• [Source text]:
——
VA Condo Lookup Tool, Check Approval Status Fast

Written by: NMLS#151017Written by: (NMLS 151017)
Reviewed by: Kenneth Schwartz, Loan OfficerNMLS#1001095Reviewed: Kenneth Schwartz (NMLS 1001095)
Updated on

VA condo eligibility is project based, not unit based. That means the entire condo development must be approved in the VA system for your VA loan to close. Use the official VA condo report to confirm status first, then decide whether you can proceed immediately or whether your lender must request a project review.

Official report helper

VA-Approved Condo Lookup

Open the official VA Condo Report, organize the search terms you want to use, and copy a lender-ready summary for the file.

Official search: VA Condo Report Use inside existing pages Shareable prefilled lookup link

Lookup inputs

If you are unsure, leave this blank and search by condo name first.
Partial names usually work better than long legal names.
Letters and numbers only. The field auto-cleans as you type.
Use this to remind yourself you only want accepted / conditionally accepted projects when the official tool supports that view.

Status decoder

Status What it usually means What to do next
Accepted The project appears eligible in the VA system. Proceed with underwriting, but keep the condo ID and any HOA updates available for the lender.
Conditionally accepted The project may still work, but conditions or fresh documents may be required. Ask the lender what conditions apply and request the HOA items immediately.
Not accepted / not found The project may not be in the VA system, or the search terms may not match the official record. Retry with fewer words, verify the exact legal name or phase, or ask the lender about a condo review request.
Expired / withdrawn The project was reviewed before but is not treated as accepted right now. Have the lender confirm whether the project can be re-submitted and what updates are missing.
FHA approval is not the same thing as VA condo acceptance, and the VA does not “spot approve” individual condo units.

Not on the list?
——
• [The records]:
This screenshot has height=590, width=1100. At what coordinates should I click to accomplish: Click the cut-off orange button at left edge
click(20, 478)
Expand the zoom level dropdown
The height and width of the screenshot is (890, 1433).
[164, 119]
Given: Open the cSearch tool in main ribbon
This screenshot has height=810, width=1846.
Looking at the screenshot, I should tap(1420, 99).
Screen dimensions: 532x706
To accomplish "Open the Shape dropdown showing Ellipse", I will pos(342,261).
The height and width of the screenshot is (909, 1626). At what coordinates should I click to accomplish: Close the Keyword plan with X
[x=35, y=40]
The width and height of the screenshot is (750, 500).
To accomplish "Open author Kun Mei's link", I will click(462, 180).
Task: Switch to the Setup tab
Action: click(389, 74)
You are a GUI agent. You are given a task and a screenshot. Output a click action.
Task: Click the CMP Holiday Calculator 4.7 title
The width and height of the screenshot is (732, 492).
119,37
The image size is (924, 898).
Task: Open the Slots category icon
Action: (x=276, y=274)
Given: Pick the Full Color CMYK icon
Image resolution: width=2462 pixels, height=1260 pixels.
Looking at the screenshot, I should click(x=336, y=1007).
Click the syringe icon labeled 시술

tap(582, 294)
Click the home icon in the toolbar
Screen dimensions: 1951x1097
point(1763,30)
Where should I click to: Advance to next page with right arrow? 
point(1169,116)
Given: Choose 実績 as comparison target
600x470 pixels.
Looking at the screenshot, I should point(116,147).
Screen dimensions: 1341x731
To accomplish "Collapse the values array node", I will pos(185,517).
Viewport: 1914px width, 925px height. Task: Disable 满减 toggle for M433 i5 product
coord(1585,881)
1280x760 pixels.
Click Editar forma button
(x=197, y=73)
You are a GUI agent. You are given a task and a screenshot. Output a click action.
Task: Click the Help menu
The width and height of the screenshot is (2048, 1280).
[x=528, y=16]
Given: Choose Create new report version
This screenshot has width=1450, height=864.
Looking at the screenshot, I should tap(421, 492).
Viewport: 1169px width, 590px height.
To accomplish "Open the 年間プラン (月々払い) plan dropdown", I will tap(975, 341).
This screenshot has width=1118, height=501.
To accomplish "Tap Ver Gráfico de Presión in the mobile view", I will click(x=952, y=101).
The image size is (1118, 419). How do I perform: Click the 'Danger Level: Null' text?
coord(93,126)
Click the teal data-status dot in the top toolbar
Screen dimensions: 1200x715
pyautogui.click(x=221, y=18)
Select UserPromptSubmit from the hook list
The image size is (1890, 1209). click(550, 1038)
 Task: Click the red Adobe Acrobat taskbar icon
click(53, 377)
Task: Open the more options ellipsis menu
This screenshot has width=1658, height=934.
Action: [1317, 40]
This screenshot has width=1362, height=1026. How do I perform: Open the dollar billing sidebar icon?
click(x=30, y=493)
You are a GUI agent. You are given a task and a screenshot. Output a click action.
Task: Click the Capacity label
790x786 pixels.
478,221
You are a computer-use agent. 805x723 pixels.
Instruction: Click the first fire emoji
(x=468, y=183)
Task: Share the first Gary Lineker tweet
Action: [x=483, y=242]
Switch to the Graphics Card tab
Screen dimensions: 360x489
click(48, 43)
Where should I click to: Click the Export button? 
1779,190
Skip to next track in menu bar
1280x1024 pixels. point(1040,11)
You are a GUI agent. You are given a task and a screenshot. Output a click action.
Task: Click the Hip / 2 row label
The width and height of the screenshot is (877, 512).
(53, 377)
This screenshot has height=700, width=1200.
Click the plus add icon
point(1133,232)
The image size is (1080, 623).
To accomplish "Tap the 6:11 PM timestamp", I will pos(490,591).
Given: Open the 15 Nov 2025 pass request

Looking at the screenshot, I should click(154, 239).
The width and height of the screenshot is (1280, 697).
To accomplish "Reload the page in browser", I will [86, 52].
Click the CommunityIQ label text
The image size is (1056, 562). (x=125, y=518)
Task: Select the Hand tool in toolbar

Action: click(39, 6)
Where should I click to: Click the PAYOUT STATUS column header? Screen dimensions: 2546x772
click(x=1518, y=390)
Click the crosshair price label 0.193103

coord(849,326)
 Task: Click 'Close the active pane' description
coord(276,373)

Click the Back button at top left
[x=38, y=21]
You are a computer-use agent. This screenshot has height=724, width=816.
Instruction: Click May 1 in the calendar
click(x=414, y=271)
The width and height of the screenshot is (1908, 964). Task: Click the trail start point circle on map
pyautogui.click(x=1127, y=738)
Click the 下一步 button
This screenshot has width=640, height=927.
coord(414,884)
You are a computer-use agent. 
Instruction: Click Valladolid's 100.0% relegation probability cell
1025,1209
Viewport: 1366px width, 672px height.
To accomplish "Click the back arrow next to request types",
——
• [Task set]:
a - According to the VA condo lookup text, is VA condo eligibility based on the project or on the unit?
b - Update the records from the line containing "Task: Click 'Close" through the end of the records by replacing "Instruction" with "Command", and return only those lines.
The records are unrelated to the text about VA condo lookup.

• [Complete answers]:
a - It is project based, not unit based.

b -
 Task: Click 'Close the active pane' description
coord(276,373)

Click the Back button at top left
[x=38, y=21]
You are a computer-use agent. This screenshot has height=724, width=816.
Command: Click May 1 in the calendar
click(x=414, y=271)
The width and height of the screenshot is (1908, 964). Task: Click the trail start point circle on map
pyautogui.click(x=1127, y=738)
Click the 下一步 button
This screenshot has width=640, height=927.
coord(414,884)
You are a computer-use agent. 
Command: Click Valladolid's 100.0% relegation probability cell
1025,1209
Viewport: 1366px width, 672px height.
To accomplish "Click the back arrow next to request types",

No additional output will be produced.